The history and conservation of seals
A seal is used to authenticate or validate a document in place of, or alongside, a signature. Seals have a long history going back to the earliest civilisations. One of the first examples of an official seal used by an English king is that of Edward the Confessor (c.1042-1066). Amongst Surrey History Centre's archives is a fine seal on a 12th century deed of gift by John de Burstow (ref. 3128/1). In later centuries, seals were also used for sealing closed envelopes or letters of importance.
The seal-making device, known as a matrix, is engraved with a negative image. The matrix is pressed into a soft material - clay, wax, resin, paper - to produce a positive impression.

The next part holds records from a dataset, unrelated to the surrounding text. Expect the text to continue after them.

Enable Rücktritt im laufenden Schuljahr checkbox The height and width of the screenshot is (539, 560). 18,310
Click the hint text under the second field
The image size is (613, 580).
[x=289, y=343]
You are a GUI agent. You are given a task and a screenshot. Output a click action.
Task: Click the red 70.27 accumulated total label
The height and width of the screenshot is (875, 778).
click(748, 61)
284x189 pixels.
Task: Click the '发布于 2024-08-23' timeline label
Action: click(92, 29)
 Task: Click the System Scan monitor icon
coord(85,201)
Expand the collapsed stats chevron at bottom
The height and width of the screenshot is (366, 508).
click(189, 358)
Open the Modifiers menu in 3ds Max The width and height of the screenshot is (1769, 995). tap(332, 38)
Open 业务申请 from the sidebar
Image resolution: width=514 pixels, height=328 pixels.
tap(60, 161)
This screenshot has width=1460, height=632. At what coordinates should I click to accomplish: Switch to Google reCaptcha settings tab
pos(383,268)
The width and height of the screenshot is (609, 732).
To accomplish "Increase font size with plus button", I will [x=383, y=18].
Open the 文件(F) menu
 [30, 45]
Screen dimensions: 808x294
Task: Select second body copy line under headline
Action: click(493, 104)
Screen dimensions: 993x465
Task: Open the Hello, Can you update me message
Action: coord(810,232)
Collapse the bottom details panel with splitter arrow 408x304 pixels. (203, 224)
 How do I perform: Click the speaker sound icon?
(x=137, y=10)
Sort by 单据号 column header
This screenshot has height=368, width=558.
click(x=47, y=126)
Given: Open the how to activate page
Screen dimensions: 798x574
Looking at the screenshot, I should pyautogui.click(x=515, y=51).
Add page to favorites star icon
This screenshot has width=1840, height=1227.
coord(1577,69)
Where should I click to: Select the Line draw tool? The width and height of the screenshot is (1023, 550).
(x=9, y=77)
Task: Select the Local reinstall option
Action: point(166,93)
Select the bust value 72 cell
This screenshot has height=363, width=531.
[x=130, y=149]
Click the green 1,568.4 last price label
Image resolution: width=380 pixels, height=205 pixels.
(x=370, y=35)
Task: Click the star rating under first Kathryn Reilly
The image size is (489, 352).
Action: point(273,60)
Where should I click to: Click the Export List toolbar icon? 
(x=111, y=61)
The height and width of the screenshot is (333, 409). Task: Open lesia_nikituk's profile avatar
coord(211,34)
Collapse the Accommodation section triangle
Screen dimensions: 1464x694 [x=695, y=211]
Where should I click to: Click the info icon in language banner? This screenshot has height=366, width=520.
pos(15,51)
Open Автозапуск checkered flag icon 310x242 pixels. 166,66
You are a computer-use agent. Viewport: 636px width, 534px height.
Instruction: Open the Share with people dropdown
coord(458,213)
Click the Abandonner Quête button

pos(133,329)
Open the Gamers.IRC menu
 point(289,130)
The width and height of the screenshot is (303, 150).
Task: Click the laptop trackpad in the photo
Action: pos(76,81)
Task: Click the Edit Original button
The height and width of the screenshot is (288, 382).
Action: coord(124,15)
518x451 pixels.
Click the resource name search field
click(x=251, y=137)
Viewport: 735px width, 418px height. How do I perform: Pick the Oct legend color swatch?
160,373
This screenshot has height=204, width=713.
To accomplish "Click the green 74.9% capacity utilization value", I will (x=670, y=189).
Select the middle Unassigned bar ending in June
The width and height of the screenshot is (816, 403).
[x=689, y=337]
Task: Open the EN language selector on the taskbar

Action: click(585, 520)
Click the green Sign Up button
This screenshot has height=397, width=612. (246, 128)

There are two main ways in which a seal is attached to a document. It may be applied directly to the face of the paper or parchment document (applied seal); or it may hang loose from the document attached to a narrow paper, parchment tag or chord (pendant seal).
Early European seals were generally made of beeswax. Later a more hardwearing compound of beeswax and vegetable resin was used. Shellac, an animal resin, later superseded the use of the wax seal because of its mechanical strength, resistance to abrasion, and good adhesion suitable for applied sealing. However traditional wax seals are sometimes still used on certain high-status and ceremonial documents.
Seals are easily damaged, mainly by poor storage and handling. Pendant seals often become chipped or fractured with the tag or chord split and torn. Applied seals become cracked and brittle. Dust and dirt are a problem for wax seals as the surface is soft and the dirt can abrade the surface and damage the impression. A seal can also suffer from biological and chemical attack which may alter its physical appearance and structural makeup.
In the Surrey History Centre conservation studio, damaged seals are cleaned and repaired. The cracks and missing areas are repaired with a mixture of unbleached beeswax and resin. The mixture is heated to a temperature high enough to flow into cracks, re-mould missing areas and reattach fragments. The repair wax must be low enough to avoid damage to the original; this is very skilled and precise work. Damaged paper tags used to attach pendant seals are repaired using strong, flexible Japanese papers and parchment tags with new sheepskin parchment.
Seals need particular protection because of the risk from fracture and abrasion. A bag used as a protective pad, made from polythene and cellulose or natural fibre, is made to fit the actual size and shape of the seal. A box lined with acid free material is used to protect the document and support the weight of an attached pendant seal. It is important to save and protect these fragile and often beautiful objects as they contribute to our rich heritage in their own right.